In 2006, Mnatsakanian moved to Switzerland. She created a new work style called Marks: paintings and drawings, often in multiple layers, resembling writing. “When we go from one place to another, we put our marks. The new marks don’t cover the old ones but complement them.” says Mnatsakanian. In 2007 she receives a grant from the Swiss Federal Office of Culture [9] for an installation entitled The mountain comes to me. In an installation with five videos, a robot and a model of Mount Ararat, the mountain close to Armenians and Armenia but in a different country, goes for a world tour.
For The mountain comes to me, Mnatsakanian receives the help of the Ecole Polytechnique (EPFL) of Lausanne. The collaboration was to use a robot to move the mountain. Their experience with robotics continued in 2009 when she got accepted to a Swiss Artists in Labs residency at the Institute of Artificial Intelligence in Lugano.[10] During the 9-month residency she got acquainted with the world of the artificial intelligence and the robotics and at the end of the period she delivered a robotic performance with small wheeled robots. The performance was called When I woke up the sun had moved, another work related to movement and how it changes the conditions of life.
In her installations and performances, the media follows the concepts. Thus in 2012, she created a site-specific installation in Armenia, Our cyclopean walls, which was a community building work that resulted in the cleaning of a village—where exist historical cyclopean walls—and creating a wall with plastic bottles, pieces of metal, paper, and glass found during the cleaning process.
In 2014 Mnatsakanian curated a show at the Museum of modern art, Yerevan, Armenia, with Edmond Habetian from France and Catherine Aeschlimann, Geneviève Petermann, Josette Taramarcaz and Pier Giorgio de Pinto from Switzerland. The project was called “Come Closer” and aimed to connect with the local public through interactive artworks and various events.[11] Mnatsakanian created an interactive installation called Message in a bottle for this exhibition.2015 was the centennial of the Armenian genocide. Mnatsakanian created a projectable version of the 1 person died, that she called One person died, ephemeral monument.[12] The idea was to project the work in as many places as possible in Switzerland and elsewhere. Technically the work is a software that repeats the phrase “one person died” in different sizes and shades of grey. A counter in red tallies the repetition and restarts when it reaches 1.5 million. In 2017 Mnatsakanian documented this project as well as her other works related to the Genocide in a double book which was published in 2018. One of the books is a 3rd version of the 1 person died, printed in 100 limited edition copies. The accompanying book is written by five writers in five different languages, all translated into English. The writers are Mario Casanova, Ramela Grigorian Abbamontian, Alice Henkes, Suren Manukyan and Karine Tissot.

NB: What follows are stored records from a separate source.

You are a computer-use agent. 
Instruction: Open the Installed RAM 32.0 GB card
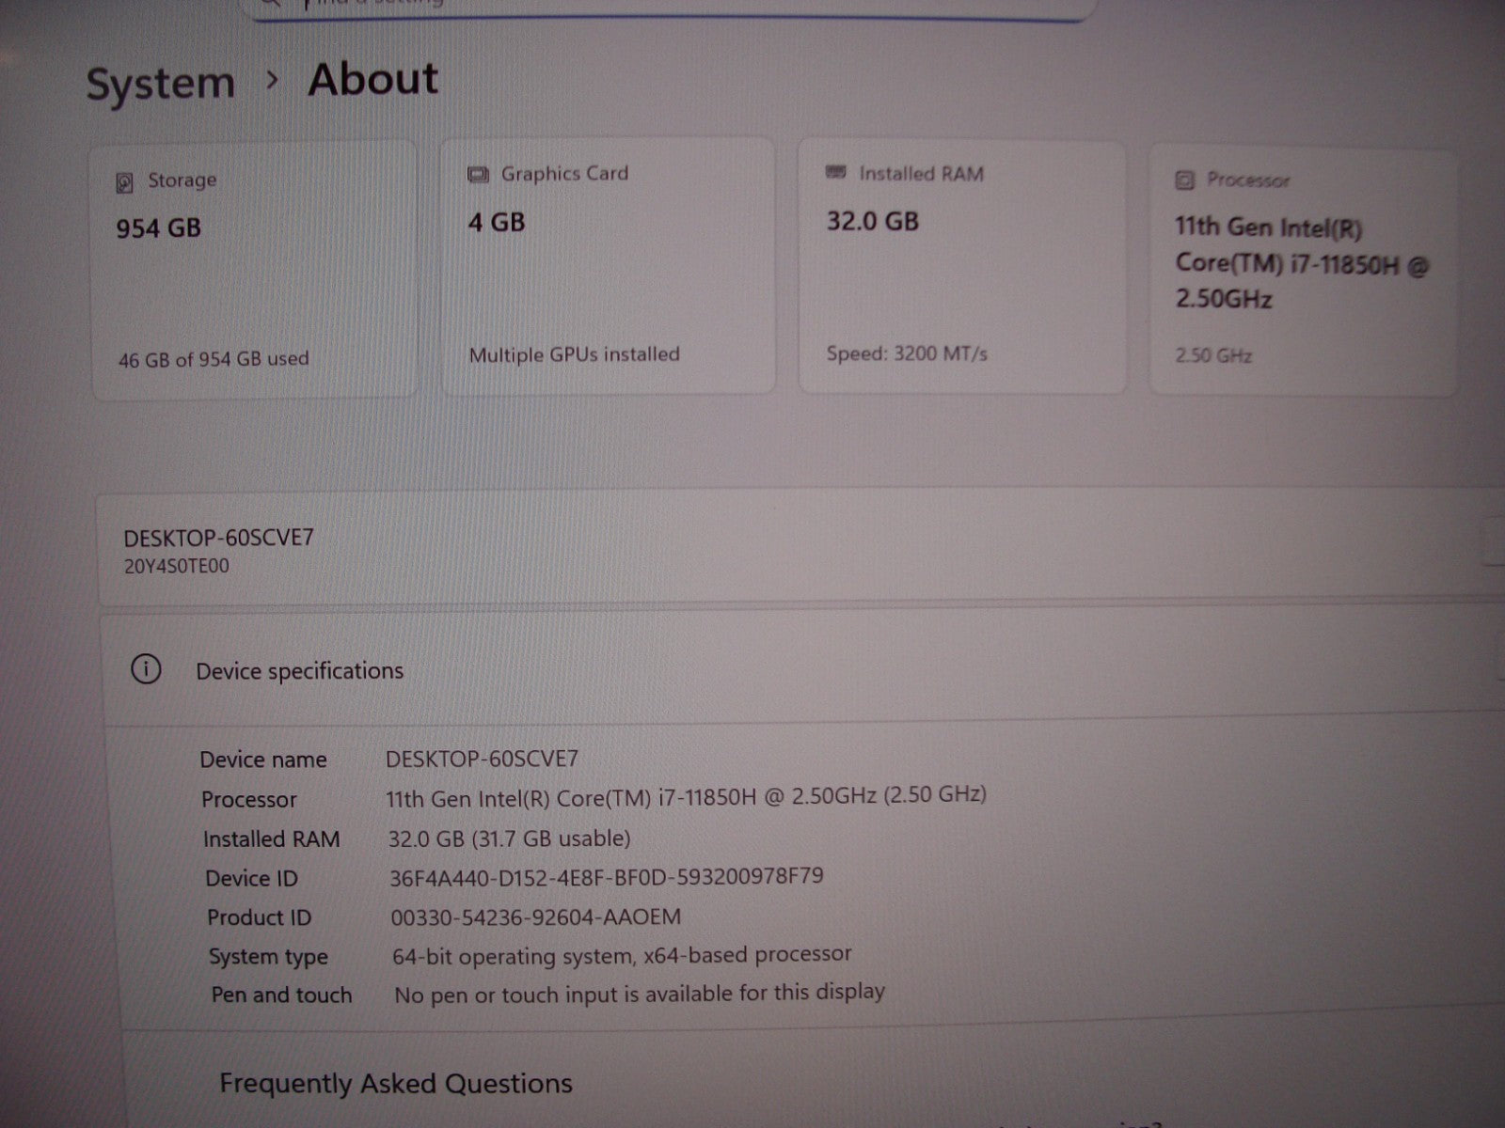[x=961, y=268]
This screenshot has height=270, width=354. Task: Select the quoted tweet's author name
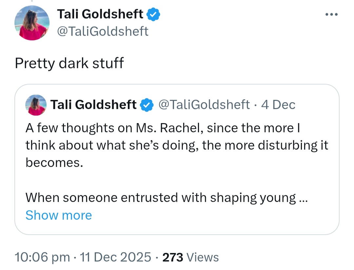(93, 105)
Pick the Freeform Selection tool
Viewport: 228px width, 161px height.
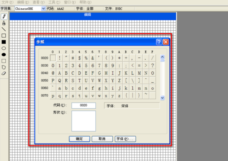coord(4,67)
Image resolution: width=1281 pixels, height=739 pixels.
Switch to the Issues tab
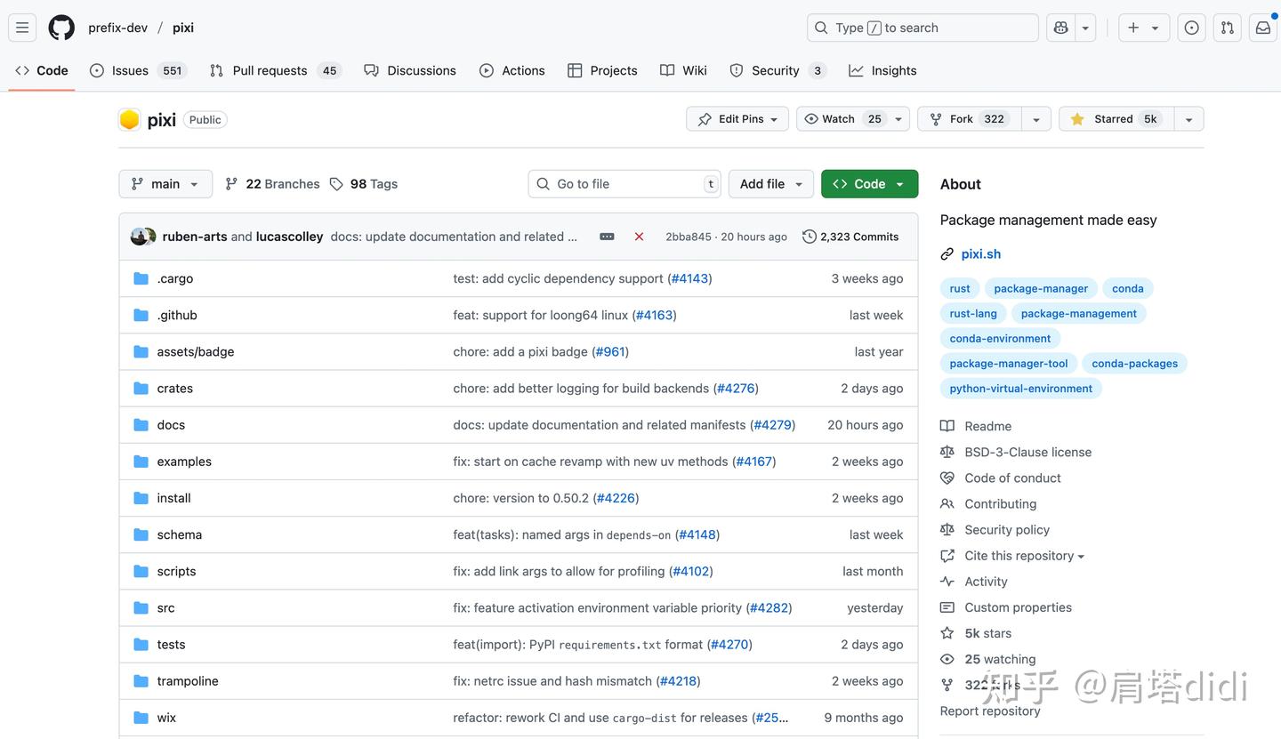(130, 70)
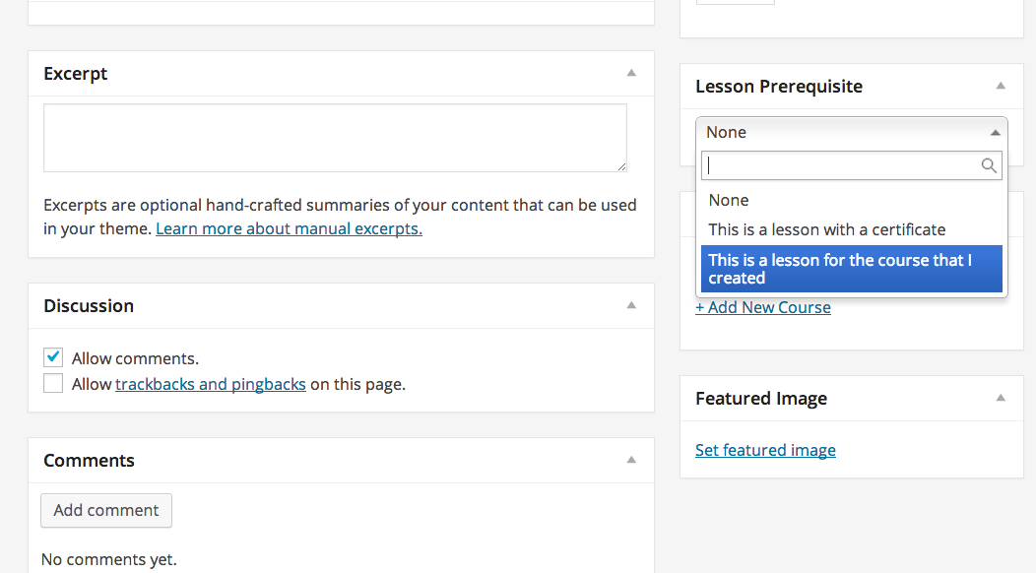Screen dimensions: 1036x573
Task: Collapse the Excerpt panel with its arrow
Action: (631, 73)
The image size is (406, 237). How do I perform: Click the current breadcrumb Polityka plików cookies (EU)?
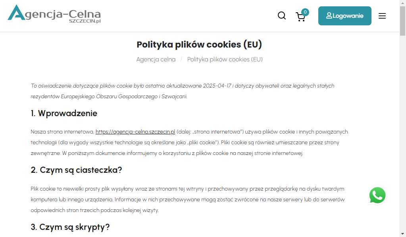225,59
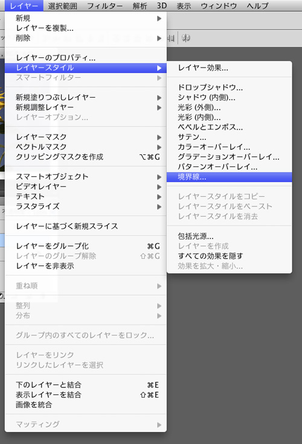
Task: Open the フィルター menu
Action: [x=104, y=5]
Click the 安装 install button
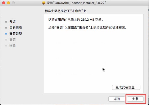The width and height of the screenshot is (149, 105). pyautogui.click(x=135, y=99)
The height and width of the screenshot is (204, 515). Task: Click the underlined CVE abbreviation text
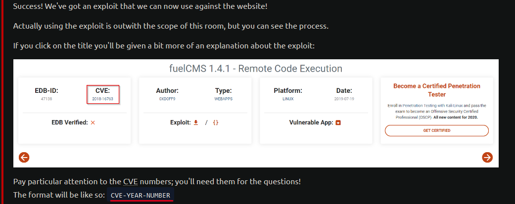131,181
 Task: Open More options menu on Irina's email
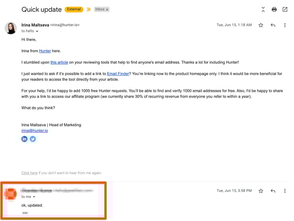(285, 25)
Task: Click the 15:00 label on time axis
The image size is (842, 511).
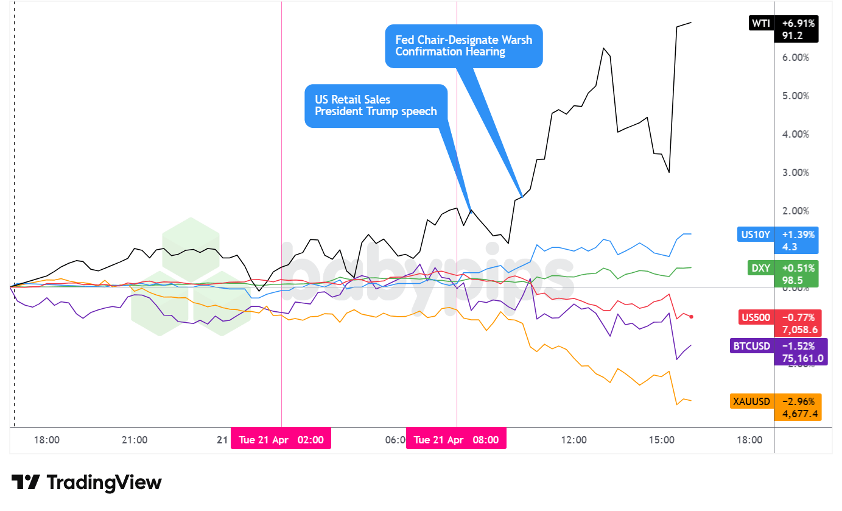Action: 662,440
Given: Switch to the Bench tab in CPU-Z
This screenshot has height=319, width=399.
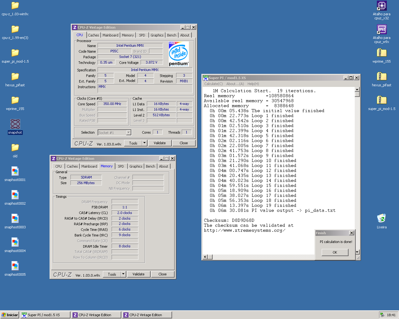Looking at the screenshot, I should pos(171,35).
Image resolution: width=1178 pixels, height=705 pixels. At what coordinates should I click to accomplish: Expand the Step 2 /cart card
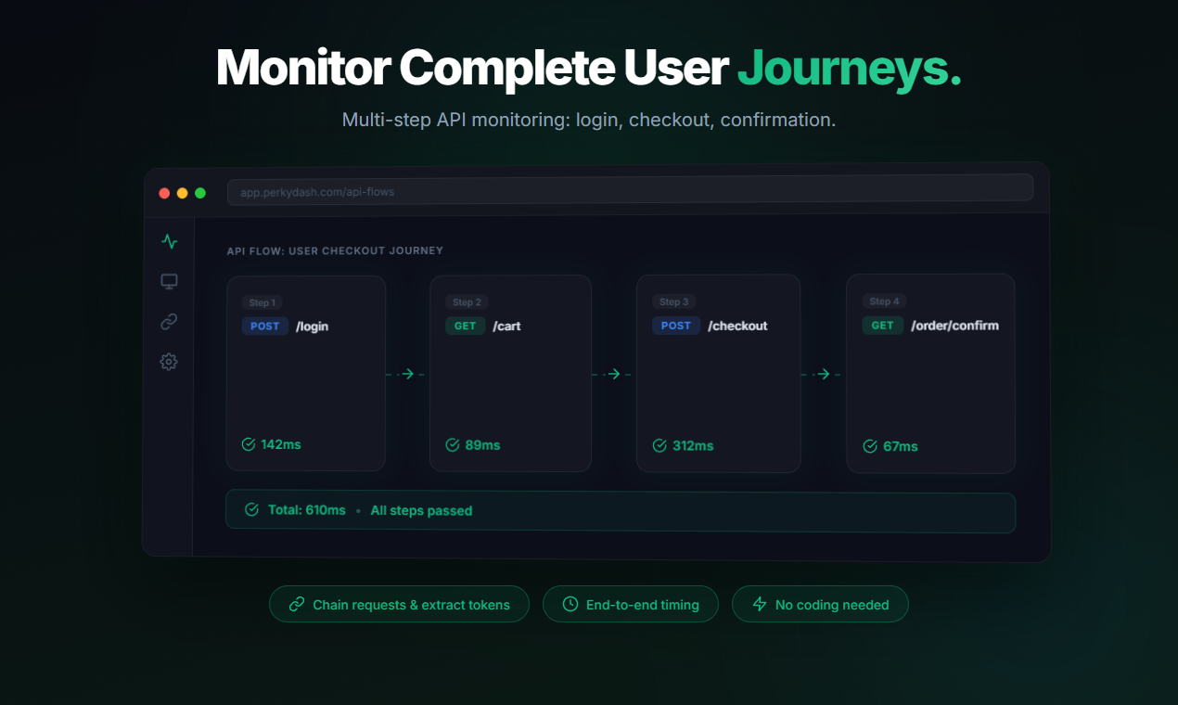pyautogui.click(x=510, y=371)
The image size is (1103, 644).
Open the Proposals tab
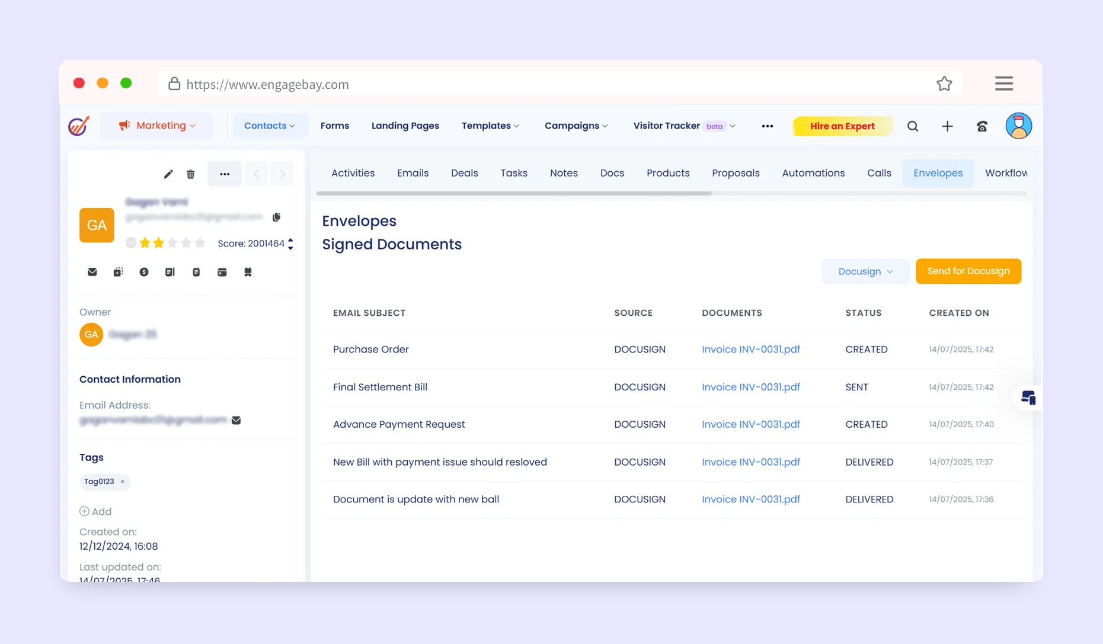click(736, 173)
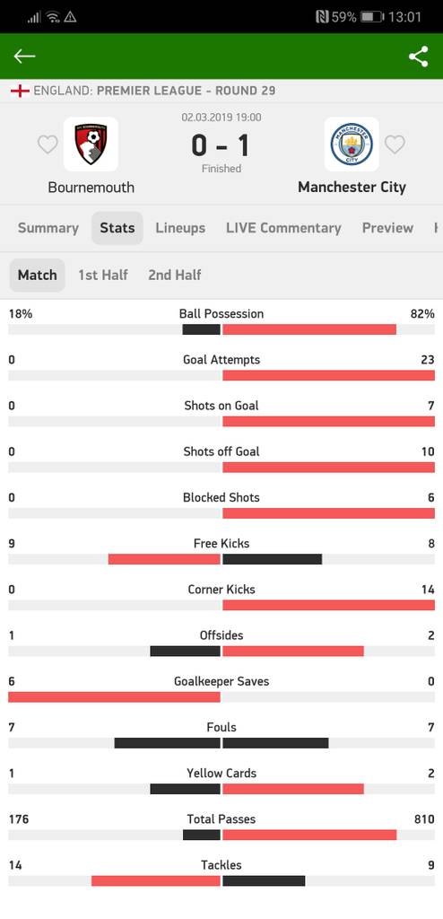Tap the 0 - 1 final score
The height and width of the screenshot is (919, 443).
221,145
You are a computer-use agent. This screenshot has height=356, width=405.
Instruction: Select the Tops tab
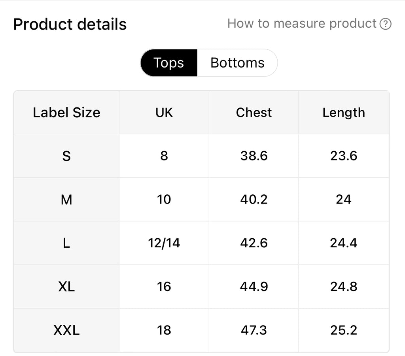click(x=169, y=63)
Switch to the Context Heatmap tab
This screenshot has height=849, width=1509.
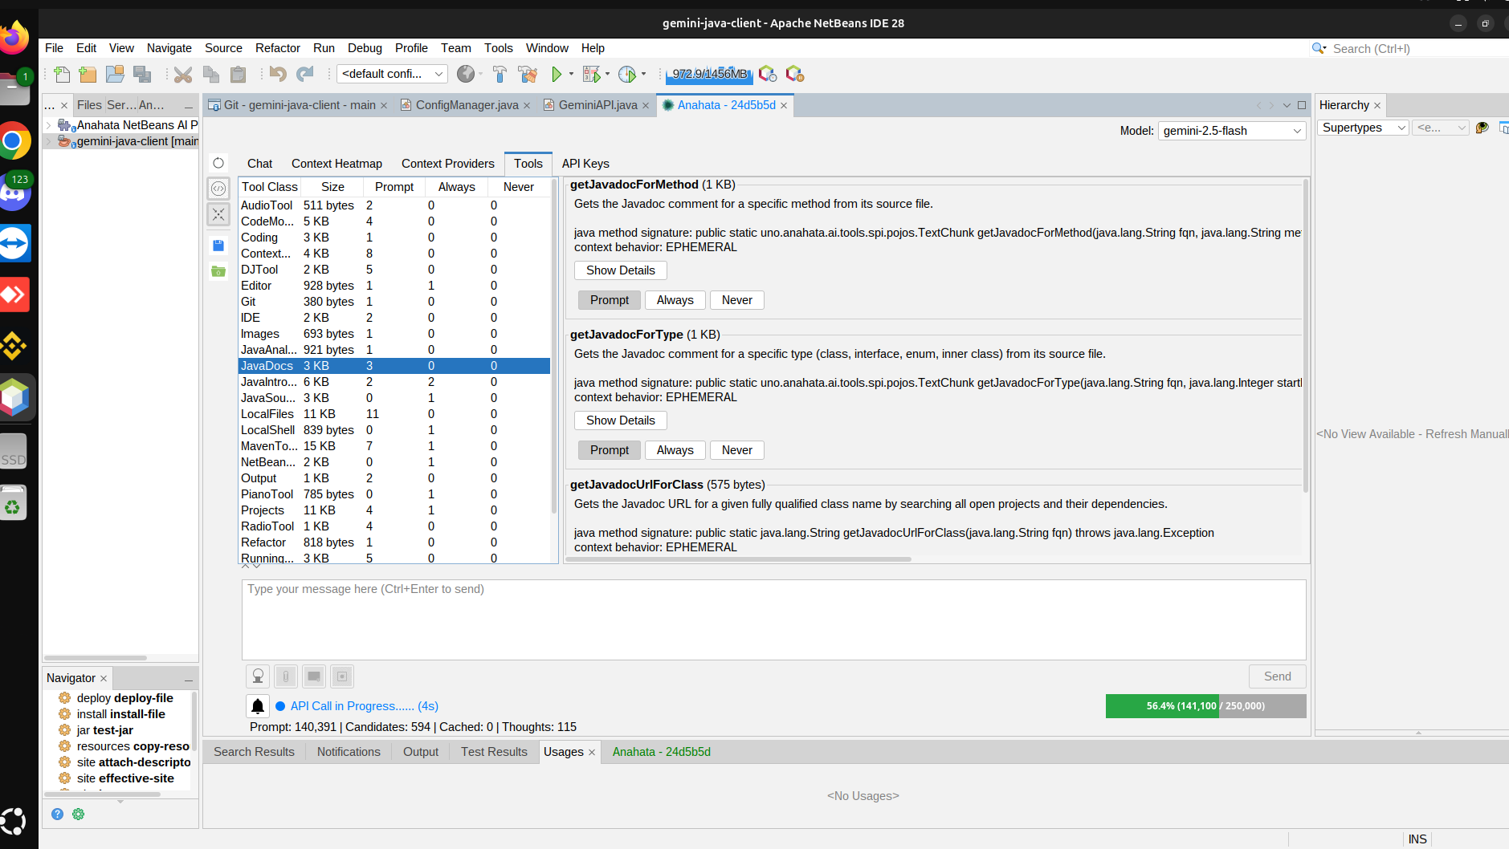tap(336, 164)
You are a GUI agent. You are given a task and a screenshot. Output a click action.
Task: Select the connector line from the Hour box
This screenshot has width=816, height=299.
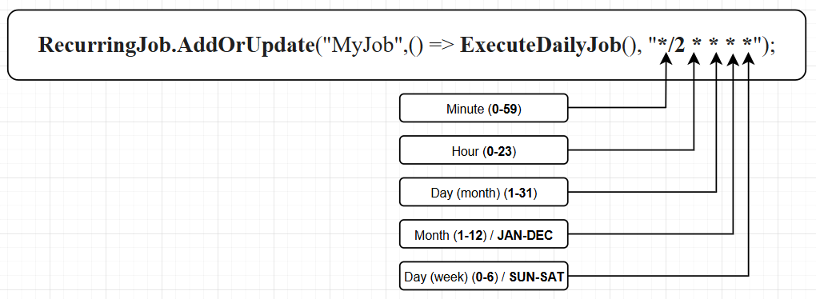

In 2016 Mnatsakanian started a series of collaborations with musicians. The result of these collaborations was a series of animated and digital paintings. An animated painting is a painting that evolves gradually throughout the music, where the viewer can see many mutations of the work. She collaborated with Karine Vartanian, pianist, with Serj Tankian of the System of a down and in 2019 with Barbara Minder, the flutist.Since 2016, drawing has become Mnatsakanian's favorite medium. Drawings are the continuation of the Marks, but in black ink usually and without layers. In 2018 the drawings and paintings evolved in three dimensions. Mnatsakanian created three-dimensional drawings using laser-cut wood.